Today’s guest post comes from Michael Angstadt, Co-Founder and Managing Partner of atomni.

Every organization, no matter how large or small, inevitably has turnover in personnel. Whether it is due to changes in lifestyle, career moves, or just plain attrition, people switch jobs and great people might move around quite a bit. Especially for technology organizations, the combination of lateral career movement, coast to coast relocations, competitor poaching, independent contracting, and specialized skill sets can make interacting with co-workers feel more like being on a professional baseball team than working at a technology firm.

So how does a business owner or hiring manager cultivate an ecosystem that rewards initiative, caters to the accountable, and fosters an environment that employees have a hard time walking away from? Outside of already commanding a huge brand name or changing the corporate address to Mountain View, Calif., what can business leaders do to make their organizations stickier for techies?

1. Define a corporate culture by developing a voice.

If someone interviewed your company, how would that turn out? Do you even know how your company would answer introductory questions like, “Who is your ideal client?”

Defining how a company will exist within the context of the real world is a crucial component in attracting the right talent. How else does the talent being attracted know the company is the right place for them? Company values, attitude, and work ethic should exude from every seam of the operation, from how meetings are run to what type of pens and pencils are available in the supply closet.

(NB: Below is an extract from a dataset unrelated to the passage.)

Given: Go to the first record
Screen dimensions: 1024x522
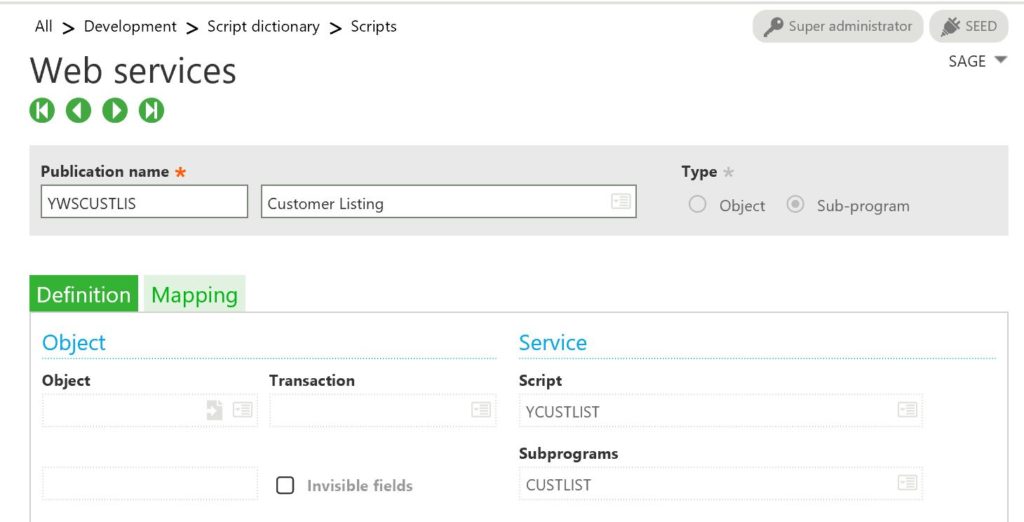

Developing a mission statement or slogan into a holistic cultural concept understood by each team member is a difficult task. This is an evolving process that takes years but is critical to engaging quality personnel in an organization. Create opportunities for resources to feel like they’re contributing to a vision that is greater than themselves and they’ll keep coming back.

2. Compensate in many forms.

It’s easy for hiring managers and employees to get wrapped up with annual salary numbers and increases. Everyone needs to eat, but remember, not getting paid enough is only one of the many reasons people leave a job.

Seemingly benign efforts such as including a team member on a forward-facing conference call, giving credit for hard work in a group status meeting, or just taking the time to explain decisions that affect their day-to-day all go a long way toward making each employee feel like their time, energy, and talent are truly appreciated – even if there is only room in the payroll budget for a 4 percent salary increase this year.

Consider ways to create an organizational structure that distributes accountability across key roles, and institutes recognition systems for employees that strive to deliver results. A surefire way to alienate a great resource is to allow their hard work to go unnoticed.

3. Be a sniper, not a machine-gunner.

Bringing on hires and relying on turnover to qualify the real value-adders can be expensive and tedious. Rapid turnover might even expose valuable trade secrets to competitors. Beyond that, after finally finding a qualified and competent resource to fill a position, restarting the interview process is the last thing any hiring manager wants to do.

Avoid this by making sure to hire great people that can also fulfill the needs of the specific position. An individual with an awesome attitude that might be short in experience could be a diamond in the rough, whereas the overqualified egotistical wunderkind could make everyone’s work life miserable.

Spend some time getting to know interviewees personally and try to connect on a non-work topic. And don’t be afraid to spend a little time or money courting top candidates either.

4. Aim right below your target skill set.

Sure, the ideal candidate would be a self-starting and seasoned UX designer that also knows Ruby, and is driven by overtime, tight deadlines, and chocolate-covered jelly beans. But in this competitive market you’re definitely going to be paying top-shelf prices for that.

One way to get around that is to identify resources that are zealous for knowledge, enjoy a challenge, and are just at the cusp of providing value in their respective discipline. These are people who thrive by jumping (or getting thrown) into the deep end of the pool. Keeping talent on their toes breeds a culture of systemic success and consistent learning, which is important for technology companies.

5. Clear all lanes on the communication highway.

Often employees feel like their only time for negotiation is before they accept a new position. If they’re not happy with their current situation they might assume they need to leave to seek a resolution. Even candid personnel often save their major gripes for their annual review.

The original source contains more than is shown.